[67] Goldene Tränen

Aus der Asche gestürzter Jahre
Tränen, die einst unser Glück geweint.
Goldene Tränen ...

1
Weißt du noch damals?
Ein Wintertag.
Schnee gelb geborsten um Bautasteine.
Wir hoch auf Granit, wo die Winde horsten.
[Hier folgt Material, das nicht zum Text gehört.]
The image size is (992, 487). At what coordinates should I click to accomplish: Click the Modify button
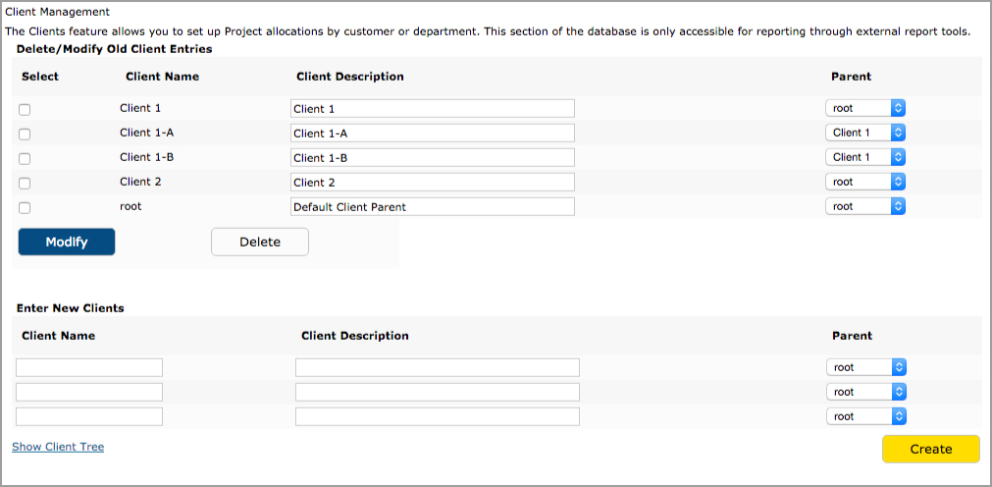67,242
Uns huldigen Täler im Sonnenscheine.
Und draußen in Eis gespannt die See.
2
Nachtstille.
Sternenäste durchqueren
Weiß die blauenden Ätherauen.
Im West entfaltet grüngolden
Wie Duft von Lotosdolden,
Ein später Schein.
Schneereste in Schlacken
Begraut am Wege.
Nirgend ein Laut.
Sacht auf silbernen Spulen rinnen
Tausende Wasser von Felsenzinnen.
In schwarzen Zügen das Schattenland.
Aus grauen Hügeln lauschen die Trolle,
Tauschen Geflüster von Wand zu Wand.
[68] 3
Grünbebend ein Frühlingsmorgen.
Lichte wärmen den webenden Wald.
Weiß in Schwärmen die Anemone.
Und wir steigen Hand in Hand
Zu dem brüchigen Runenthrone
Unter jungen güldnen Eichen,
Wir, Könige in Veilchenreichen.
4
Mondrot der Maienabend.
Ließen das purpurne Licht uns kredenzen.
In scheuen Lauben buhlte das Dunkel.
Fern hat ein Waldhuhn lüstern gelacht.
Bleichsüße Essenzen von den Spiräen und Sorbustrauben.
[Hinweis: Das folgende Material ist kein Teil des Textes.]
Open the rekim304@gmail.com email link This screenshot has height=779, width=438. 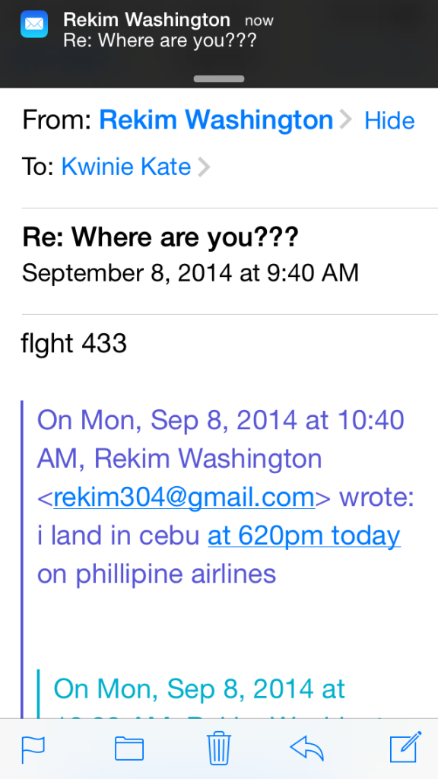point(184,498)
Wir stürzten die schwere Schale der Nacht.
5
Lodernde Tage.
Heckenrosen und Apfelknospen
Flogen in rosigen Bogen
Über den Lagern von goldenen Moosen.
Weiße Convalien und Erdbeerblüten
Sprühten kühlende Düfte.
Tief aus heimlichen Schatten umschlang
Einer Amsel Silbergesang
Sonne bis spät zum Ermatten.
6
Mittagsstille.
Auf violetter Schwelle am Meeressaum
Gelbnackt die letzte einsame Schere.
Grell brennt der Schaum.
Blank klimmen Welle auf Welle.
[69]
In eiserner Öde zieht das Meer
Blaue glühende Kreise,
In eiserner Öde zischen die Wasser
Streng ihre endlose Weise.
Möwe und Eider in blassem Gestöber
Wehrufen, klagen,
Tragen die Angst bleich in den goldenen Raum.
7
Abenddämmerung.
Wühlend eine silberne Wüste die See.
Grünklaffend gewölbt Kluft an Kluft.
Gelbmatt im Duft ein fernes Riff.
Schwarze Seehundköpfe glotzen,
Schwinden mit blitzendem Pfiff.
Inselberge wie Höhlenschlunde
Gähnen dunkel zum Rosenhimmel.
Schweigend mit goldenen Abendwinden
Schneidet ein Segel die blanke Straße.
Nach ihm eine dunkle Wunde.
8
Heiß flossen von Klippen purpurträchtig
In roten Strömen die Heidesprossen.
Schmächtig in Trieben der Espenhain.
Grün die Mitternachtsonne. Die Sterne sprangen.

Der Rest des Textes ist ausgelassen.